Hitler, como a sua propaganda o fazia, apregoava-se como “o paradigma de todas as virtudes”, razão pela qual “ganha o respeito e a admiração de todos os seus colaboradores.” Ele era “capaz de analisar problemas complexos de uma maneira um tanto simplista” o que lhe valeu “a admiração de seus colaboradores próximos desde o início de sua carreira política.” Ele, por exemplo, sabia “a quantidade de tiros que uma metralhadora dispara por minuto, seja uma leve, média ou pesada.”

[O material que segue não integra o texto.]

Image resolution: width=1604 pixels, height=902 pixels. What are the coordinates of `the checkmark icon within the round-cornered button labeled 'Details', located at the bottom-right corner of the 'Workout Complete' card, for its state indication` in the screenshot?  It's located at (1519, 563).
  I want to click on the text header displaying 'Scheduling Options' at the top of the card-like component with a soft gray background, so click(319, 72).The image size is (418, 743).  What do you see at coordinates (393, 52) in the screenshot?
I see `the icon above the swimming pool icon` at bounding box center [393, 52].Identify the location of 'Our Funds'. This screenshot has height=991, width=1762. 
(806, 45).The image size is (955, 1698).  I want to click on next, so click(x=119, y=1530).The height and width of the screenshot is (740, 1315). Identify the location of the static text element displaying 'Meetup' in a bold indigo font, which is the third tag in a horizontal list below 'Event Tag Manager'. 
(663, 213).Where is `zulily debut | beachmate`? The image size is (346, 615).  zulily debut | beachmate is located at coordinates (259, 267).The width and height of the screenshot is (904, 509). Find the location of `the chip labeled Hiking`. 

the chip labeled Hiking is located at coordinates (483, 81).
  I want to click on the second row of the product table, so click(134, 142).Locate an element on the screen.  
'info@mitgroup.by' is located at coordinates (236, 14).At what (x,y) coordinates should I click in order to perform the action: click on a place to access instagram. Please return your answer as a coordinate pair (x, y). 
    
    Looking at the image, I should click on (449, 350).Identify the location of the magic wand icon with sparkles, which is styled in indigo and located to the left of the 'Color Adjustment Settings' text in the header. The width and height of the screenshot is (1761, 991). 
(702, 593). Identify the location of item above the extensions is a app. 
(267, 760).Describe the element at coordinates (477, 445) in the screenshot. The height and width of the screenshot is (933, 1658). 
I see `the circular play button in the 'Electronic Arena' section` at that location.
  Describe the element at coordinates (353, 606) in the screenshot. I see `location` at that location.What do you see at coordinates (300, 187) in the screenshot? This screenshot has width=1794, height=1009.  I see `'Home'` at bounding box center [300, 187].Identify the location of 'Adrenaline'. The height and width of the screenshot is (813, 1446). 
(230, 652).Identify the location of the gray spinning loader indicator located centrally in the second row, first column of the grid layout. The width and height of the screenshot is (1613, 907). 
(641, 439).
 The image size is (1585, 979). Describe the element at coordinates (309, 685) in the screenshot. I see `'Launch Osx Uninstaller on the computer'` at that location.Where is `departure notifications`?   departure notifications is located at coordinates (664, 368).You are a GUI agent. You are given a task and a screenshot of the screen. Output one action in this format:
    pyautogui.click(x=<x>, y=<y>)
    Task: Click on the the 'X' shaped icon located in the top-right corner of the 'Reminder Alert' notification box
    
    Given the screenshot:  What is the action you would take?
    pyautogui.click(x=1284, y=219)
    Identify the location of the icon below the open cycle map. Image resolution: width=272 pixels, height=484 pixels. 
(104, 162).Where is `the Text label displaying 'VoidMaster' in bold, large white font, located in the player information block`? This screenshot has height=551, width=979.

Langer observou que Hitler conseguiu descobrir e aplicar com êxito diversos fatores da psicologia de grupo, por exemplo:

1) Conquistar o apoio da juventude;

2) Sentir, identificar e expressar, em linguagem apaixonada, as necessidades e os sentimentos mais profundos do alemão comum;

3) Capacidade de apelar às inclinações mais primitivas do homem para despertar os instintos mais baixos e, mesmo assim, mascará-los com nobreza, justificando todas as ações como meios para alcançar um objetivo ideal;

4) Aptidão de recorrer às tradições do povo, evocando as emoções inconscientes mais profundas do público;

5) Compreensão de que a ação política entusiasmada não ocorre se as emoções não estiverem profundamente envolvidas;

6) Um aguçado reconhecimento do valor dos slogans, das palavras da moda, das frases dramáticas e dos epigramas felizes em penetrar nos níveis mais profundos da psique;

7) Reconhecimento do importante papel desempenhado pelas pequenas coisas que afetam a vida diária do homem comum na construção e manutenção do moral do povo;

8) Reconhecimento pleno do fato de que a maioria esmagadora das pessoas quer ser liderada e está pronta e disposta a se submeter caso o líder consiga ganhar seu respeito e sua confiança;

9) Capacidade de convencer os outros a repudiarem suas consciências individuais e permitirem que ele assuma esse papel;

10) Uso pleno do terror e capacidade de mobilização dos medos do povo, os quais ele interpretou com precisão quase excepcional.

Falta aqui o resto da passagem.